▶ WHAT IS BEING ASKED: Copy every line of the entries that includes the word "Versandkosten".

▶ RECORDS:
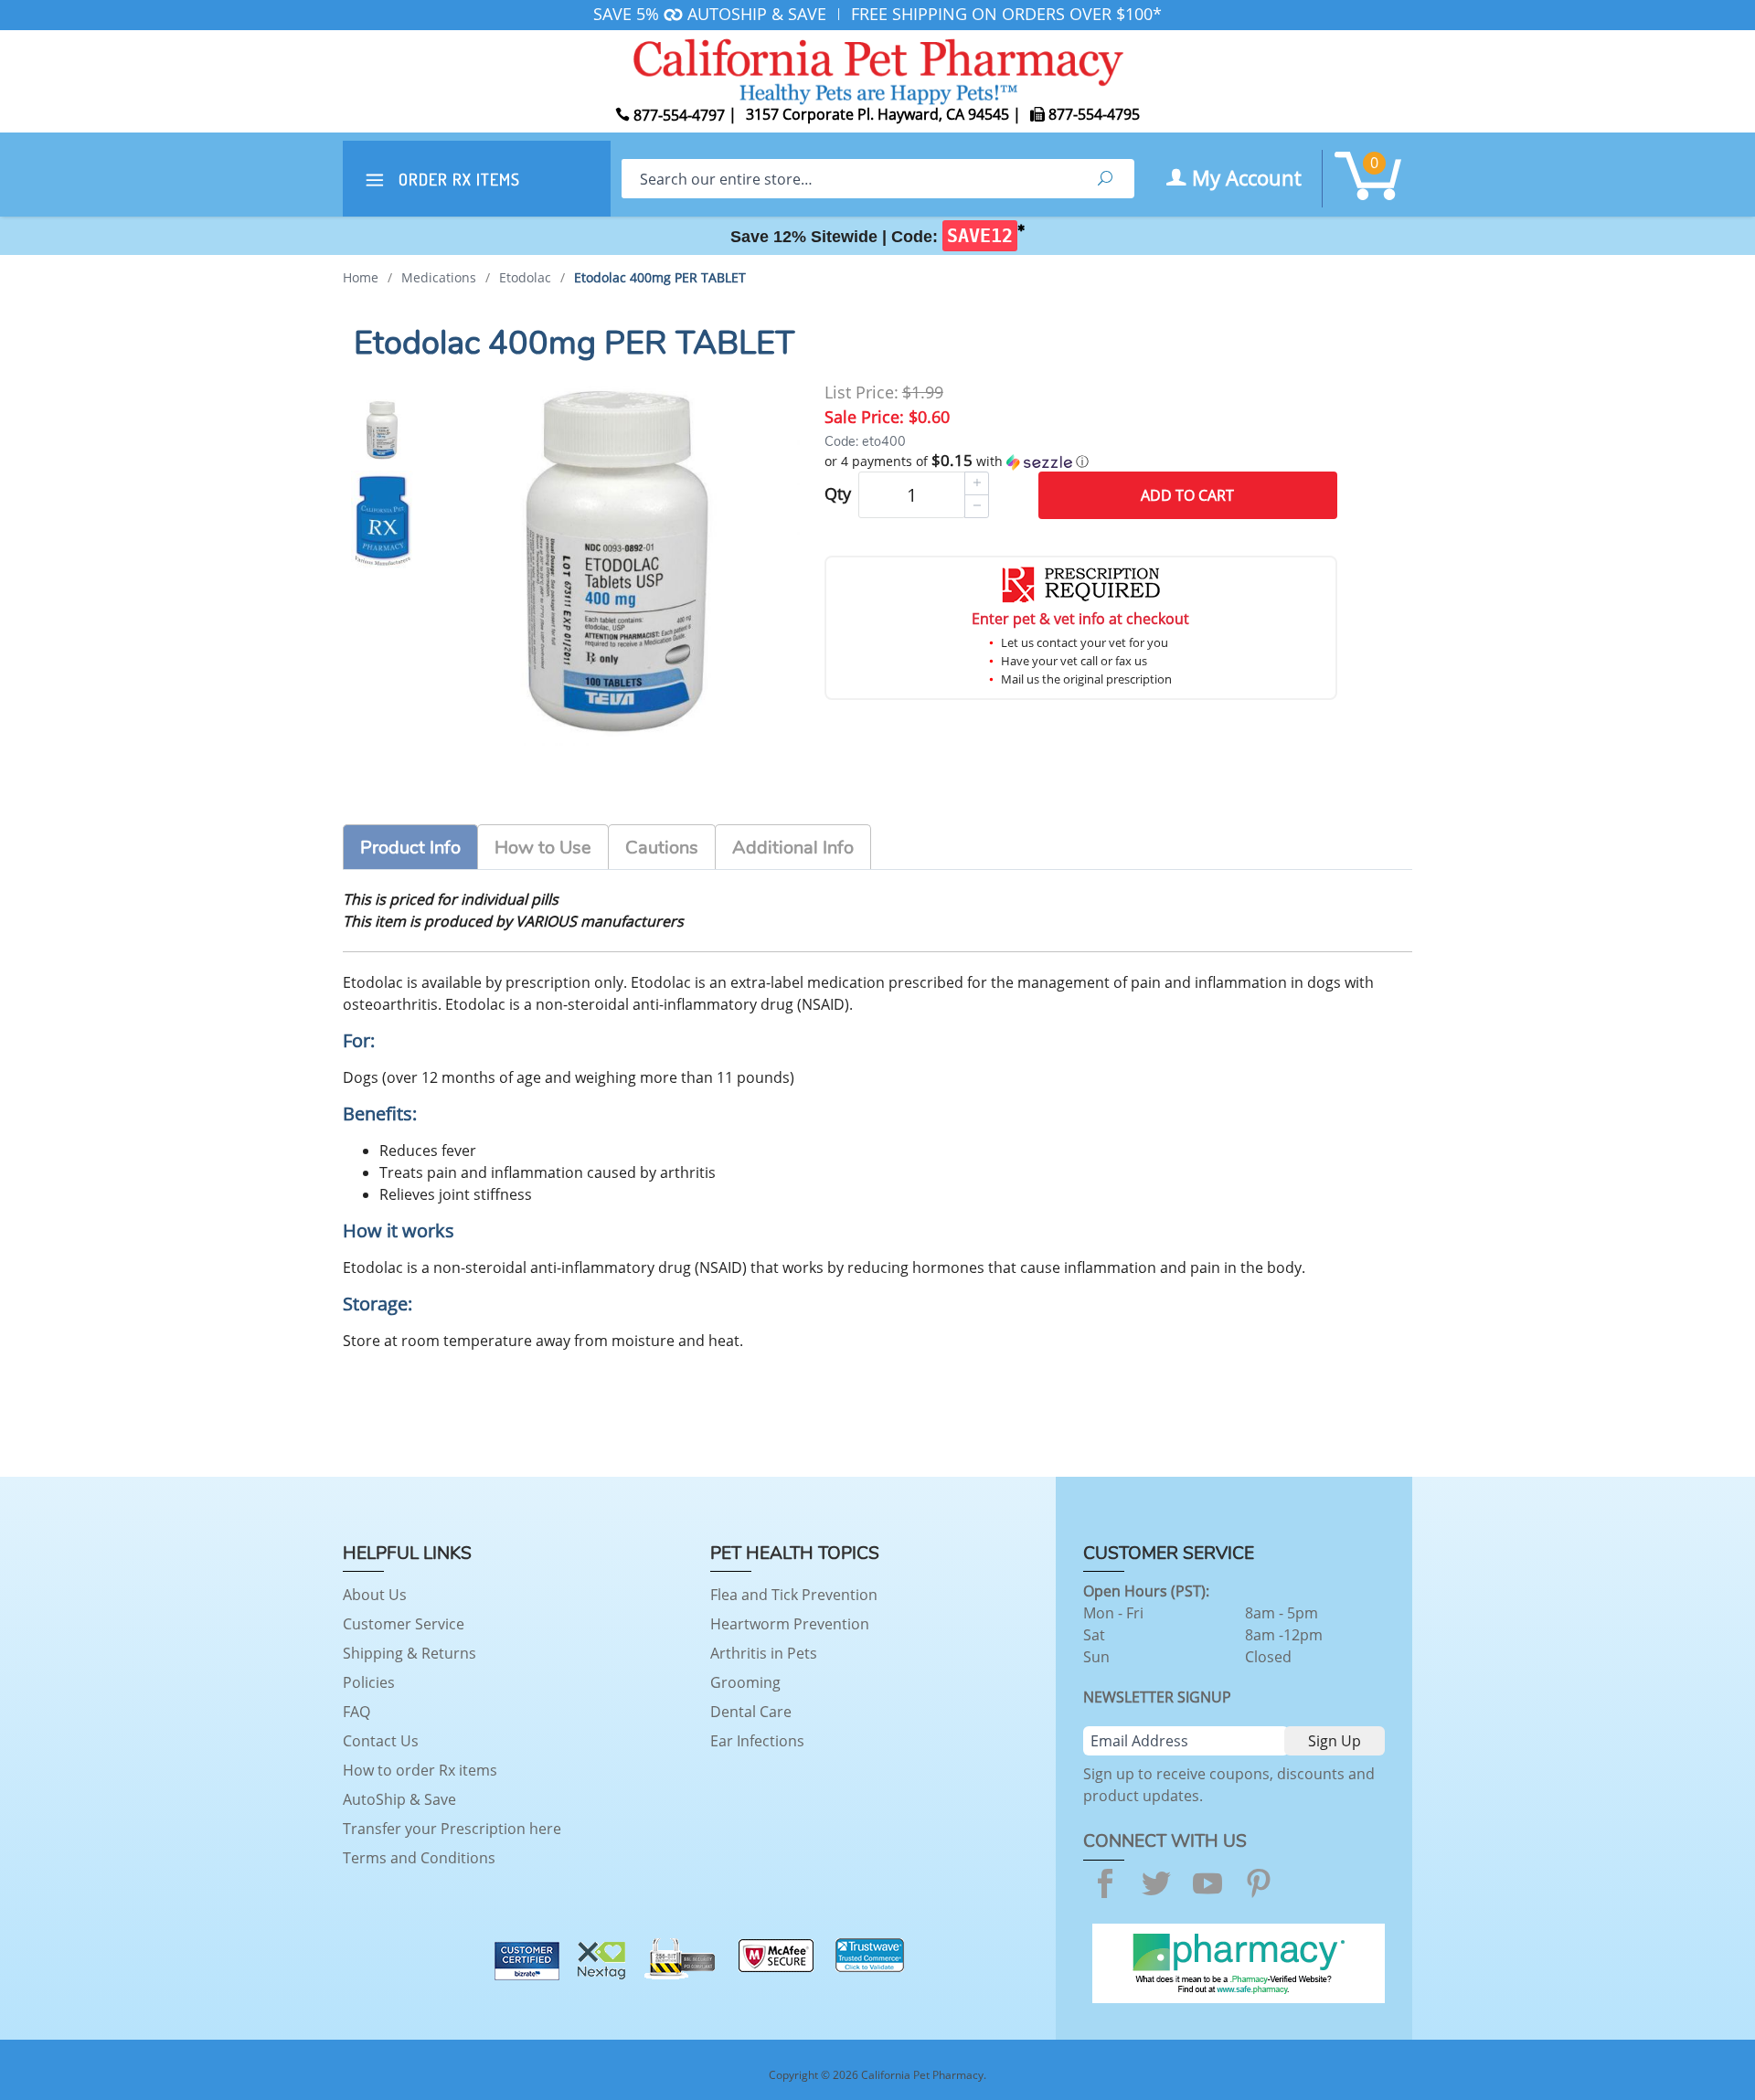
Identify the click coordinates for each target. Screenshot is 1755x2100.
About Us (375, 1595)
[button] (1080, 461)
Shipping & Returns (409, 1653)
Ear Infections (757, 1741)
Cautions (661, 847)
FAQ (356, 1712)
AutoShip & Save (399, 1799)
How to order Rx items (420, 1770)
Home (360, 277)
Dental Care (751, 1712)
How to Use (543, 847)
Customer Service (403, 1624)
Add (1187, 495)
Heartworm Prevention (789, 1624)
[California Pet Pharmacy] (877, 68)
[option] (382, 430)
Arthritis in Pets (763, 1653)
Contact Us (381, 1741)
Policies (369, 1682)
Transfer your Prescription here (452, 1829)
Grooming (745, 1682)
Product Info (410, 847)
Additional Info (793, 847)
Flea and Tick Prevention (794, 1595)
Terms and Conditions (419, 1858)
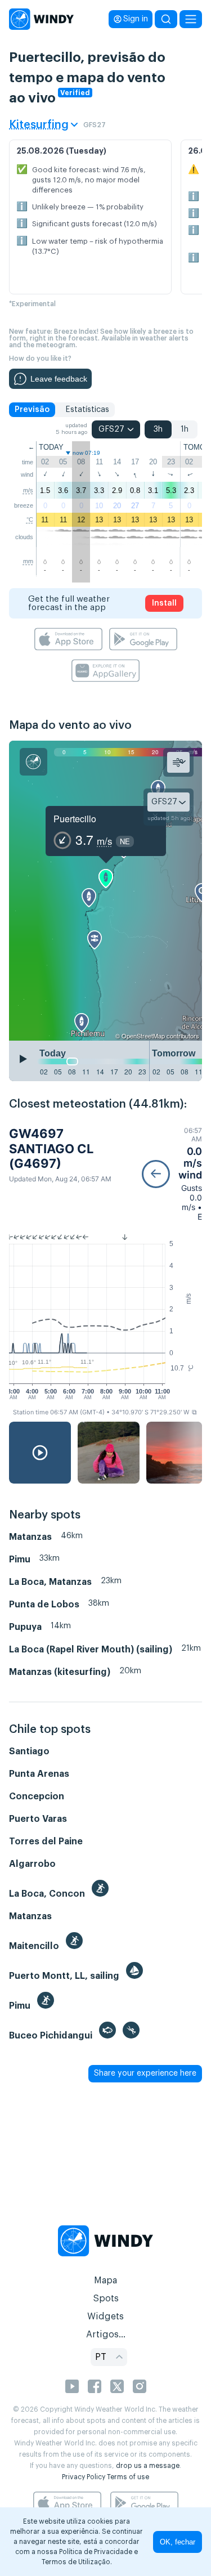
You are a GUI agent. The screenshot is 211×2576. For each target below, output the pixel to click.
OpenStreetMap (143, 1035)
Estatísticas (87, 410)
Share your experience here (145, 2073)
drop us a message (147, 2465)
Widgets (105, 2316)
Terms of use (128, 2477)
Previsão (32, 410)
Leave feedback (58, 378)
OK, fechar (177, 2542)
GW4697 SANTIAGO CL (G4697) (51, 1148)
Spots (106, 2298)
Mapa (105, 2280)
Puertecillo (74, 818)
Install (164, 603)
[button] (172, 1173)
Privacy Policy (83, 2477)
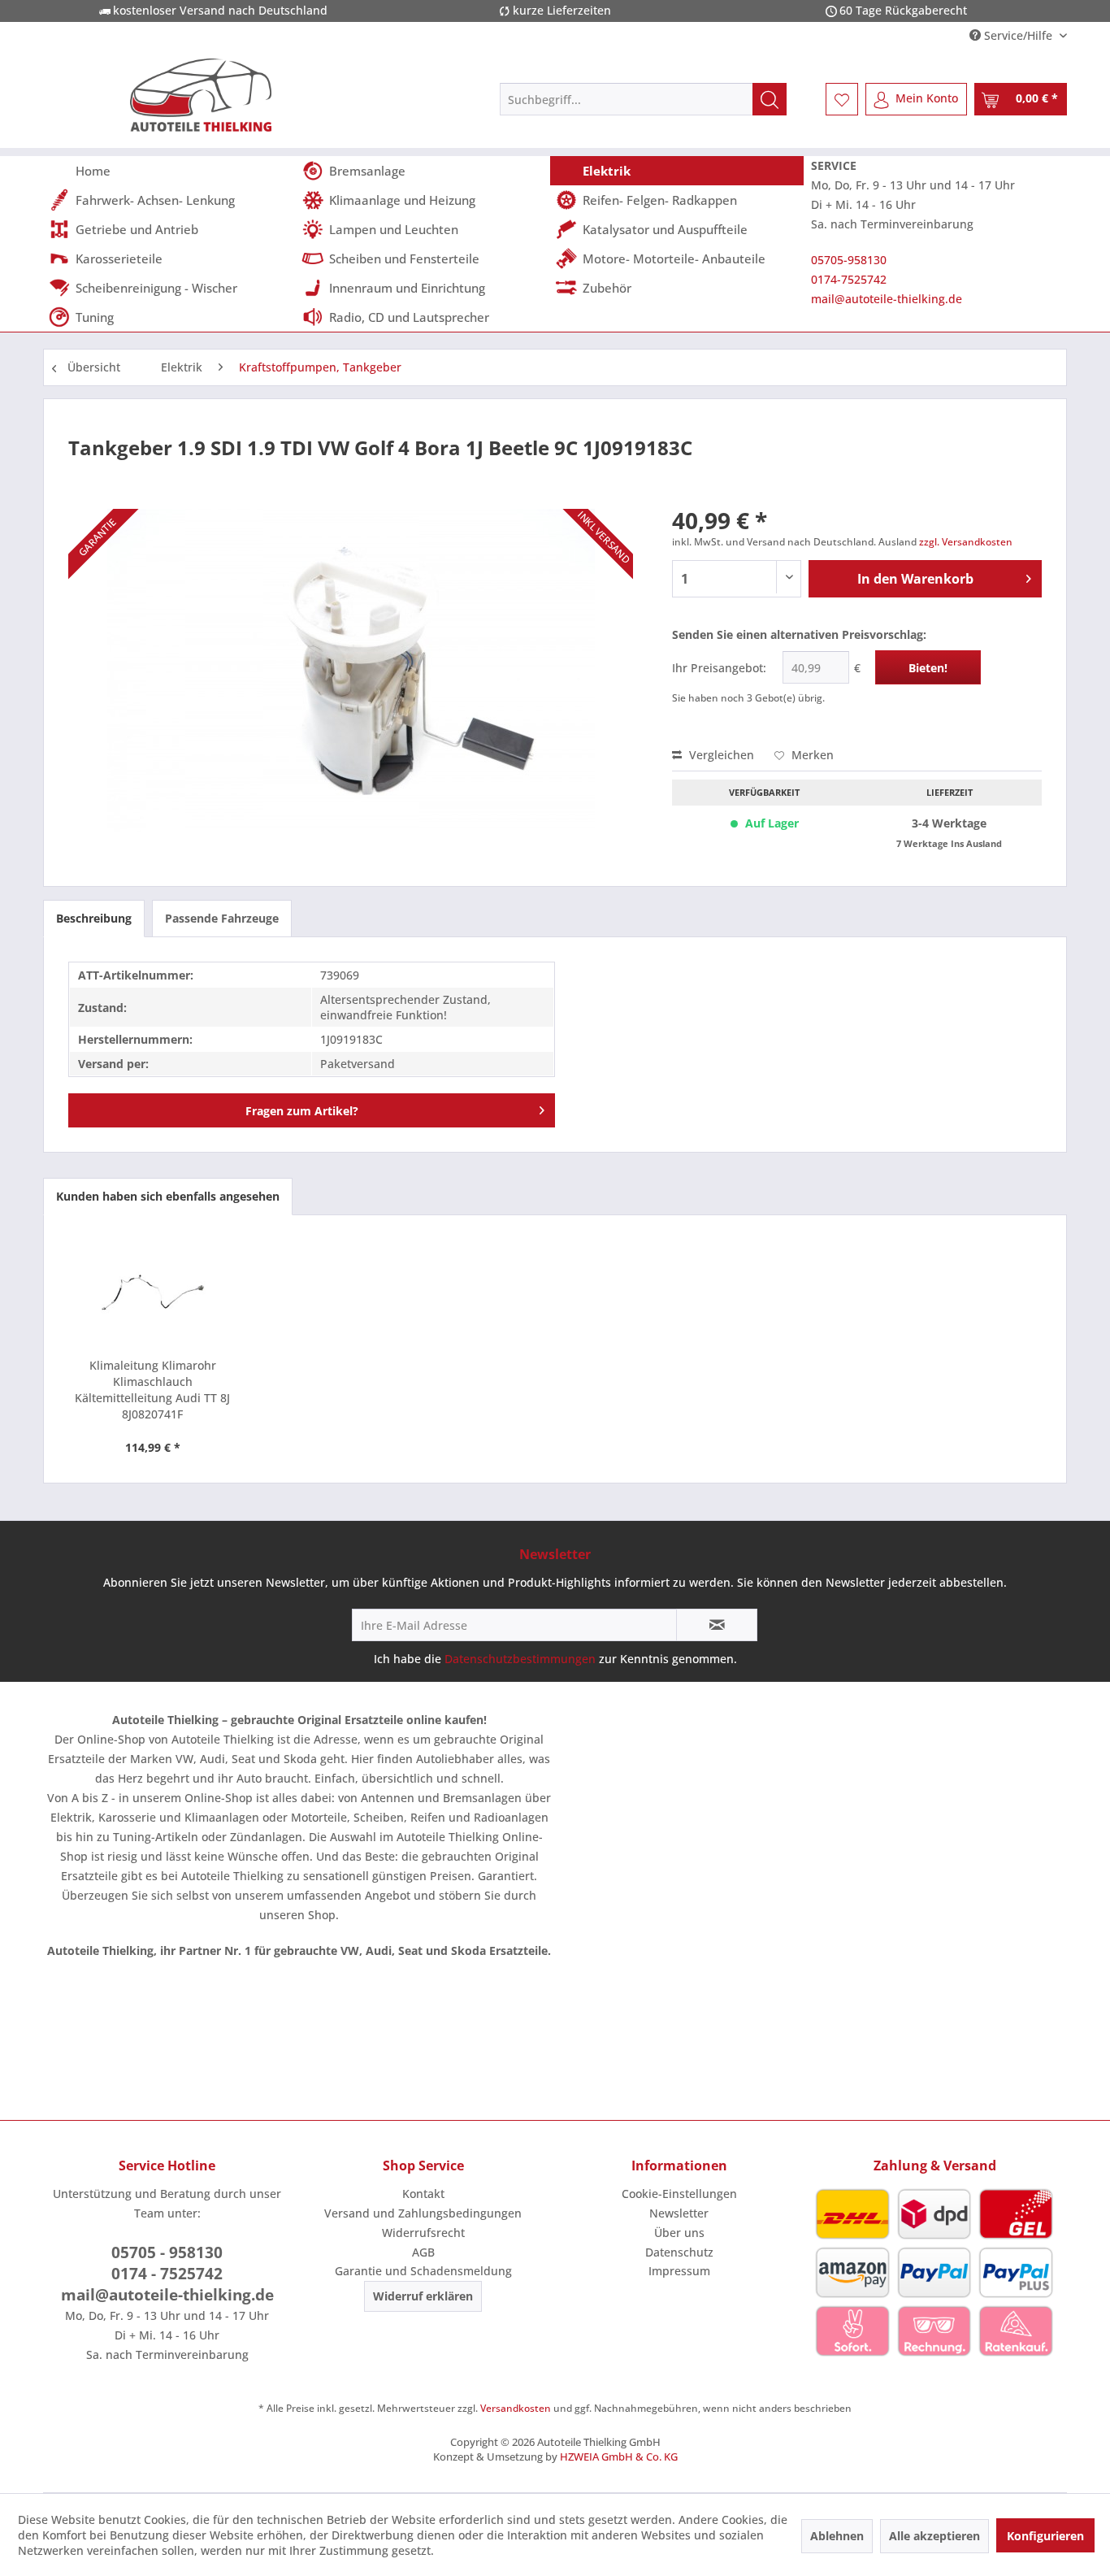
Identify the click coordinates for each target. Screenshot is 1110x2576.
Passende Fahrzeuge (222, 918)
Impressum (679, 2270)
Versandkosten (515, 2408)
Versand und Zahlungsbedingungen (423, 2213)
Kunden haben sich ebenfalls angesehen (168, 1196)
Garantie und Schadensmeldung (423, 2270)
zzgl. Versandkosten (965, 542)
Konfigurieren (1045, 2535)
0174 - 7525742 (167, 2273)
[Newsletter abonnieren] (716, 1625)
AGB (423, 2252)
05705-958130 (849, 259)
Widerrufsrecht (423, 2232)
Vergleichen (720, 754)
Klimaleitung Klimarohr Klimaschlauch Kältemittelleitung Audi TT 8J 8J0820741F (152, 1390)
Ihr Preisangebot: (719, 667)
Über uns (679, 2232)
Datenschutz (679, 2252)
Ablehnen (837, 2535)
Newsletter (679, 2213)
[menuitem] (643, 99)
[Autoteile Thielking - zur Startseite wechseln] (200, 95)
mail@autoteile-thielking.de (886, 298)
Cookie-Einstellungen (679, 2193)
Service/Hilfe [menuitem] (1018, 35)
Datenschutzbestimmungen (520, 1658)
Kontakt (423, 2193)
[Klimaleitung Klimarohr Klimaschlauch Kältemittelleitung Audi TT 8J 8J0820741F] (152, 1292)
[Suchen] (769, 99)
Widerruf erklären (423, 2296)
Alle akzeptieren (934, 2535)
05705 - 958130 (167, 2252)
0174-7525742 (849, 279)
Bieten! (927, 667)
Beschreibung (94, 918)
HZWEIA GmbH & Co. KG (619, 2456)
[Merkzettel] (842, 99)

▶ YOUR SOLUTION:
Versandkosten (515, 2408)
zzgl. Versandkosten (965, 542)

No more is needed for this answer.